Analysis of variance (ANOVA) is a statistical procedure used to analyze the differences among means, where the observed total variance is partitioned into components attributable to different sources of variation. The logic behind is simple, if much of the variation comes from the treatment, it is more likely that the mean of treatments is different. This variation is compared with the experimental error variance, larger the ratio of treatment variance to error variance, the more likely that the groups have different means. The term "analysis of variance" originates from how the analysis uses variances to determine whether the means are different. ANOVA works by comparing the variance of treatments (between group variance) to the error variance (within group variance).
In short ANOVA is a statistical hypothesis test that determines whether the means of at least two populations are different. ANOVA was developed by the statistician Sir Ronald A. Fisher.

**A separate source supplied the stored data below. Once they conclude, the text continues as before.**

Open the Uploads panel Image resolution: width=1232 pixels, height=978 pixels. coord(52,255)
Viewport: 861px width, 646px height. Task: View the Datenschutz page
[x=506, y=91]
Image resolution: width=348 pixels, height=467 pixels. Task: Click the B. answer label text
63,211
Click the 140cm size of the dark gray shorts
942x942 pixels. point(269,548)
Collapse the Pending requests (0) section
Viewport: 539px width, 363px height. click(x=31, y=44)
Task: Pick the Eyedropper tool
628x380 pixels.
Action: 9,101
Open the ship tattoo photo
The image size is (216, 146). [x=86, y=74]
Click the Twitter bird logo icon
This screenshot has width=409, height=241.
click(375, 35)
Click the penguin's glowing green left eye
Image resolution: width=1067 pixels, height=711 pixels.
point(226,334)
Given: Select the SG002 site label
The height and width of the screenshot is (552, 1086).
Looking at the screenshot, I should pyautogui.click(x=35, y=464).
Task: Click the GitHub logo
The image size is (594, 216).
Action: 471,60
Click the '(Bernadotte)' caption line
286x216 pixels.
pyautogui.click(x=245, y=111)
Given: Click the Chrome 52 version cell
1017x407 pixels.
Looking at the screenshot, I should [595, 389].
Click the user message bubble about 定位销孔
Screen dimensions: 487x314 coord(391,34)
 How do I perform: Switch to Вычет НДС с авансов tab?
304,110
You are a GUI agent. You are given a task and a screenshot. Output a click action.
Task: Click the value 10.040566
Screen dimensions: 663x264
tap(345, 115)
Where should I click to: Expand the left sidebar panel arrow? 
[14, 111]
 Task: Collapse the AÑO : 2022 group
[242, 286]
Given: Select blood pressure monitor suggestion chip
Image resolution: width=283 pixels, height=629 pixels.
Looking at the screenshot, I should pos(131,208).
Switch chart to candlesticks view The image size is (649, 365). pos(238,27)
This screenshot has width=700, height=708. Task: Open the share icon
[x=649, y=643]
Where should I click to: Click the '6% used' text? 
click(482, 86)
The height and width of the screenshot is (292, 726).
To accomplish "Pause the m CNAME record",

3.1 Null hypothesis in ANOVA
Null hypothesis in ANOVA is that population means are equal, which is denoted as H0: µ1 = µ2 =µ3 = …., = µk . Alternate hypothesis is that atleast a pair of treatment are not equal, H1: µi ≠ µj, where i ≠ j; i, j = 1,2, …, k. Where µ1, µ2, µ3, …, µk are k population means
3.2 Degrees of freedom
Before proceeding, it is important to understand the concept of degrees of freedom. Degrees of freedom can be defined as the number of independent observations that are free to vary.
Consider a simple example, you have 7 hats and you want to wear a different hat every day of the week. On the first day, you can wear any of the 7 hats. On the second day, you can choose from the 6 remaining hats, on day 3 you can choose from 5 hats, and so on. When day 6 rolls around, you still have a choice between 2 hats that you haven’t worn yet that week. But after you choose your hat for day 6, you have no choice for the hat that you wear on Day 7. You must wear the one remaining hat. You had 7-1 = 6 days of “hat” freedom—in which the hat you wore could vary!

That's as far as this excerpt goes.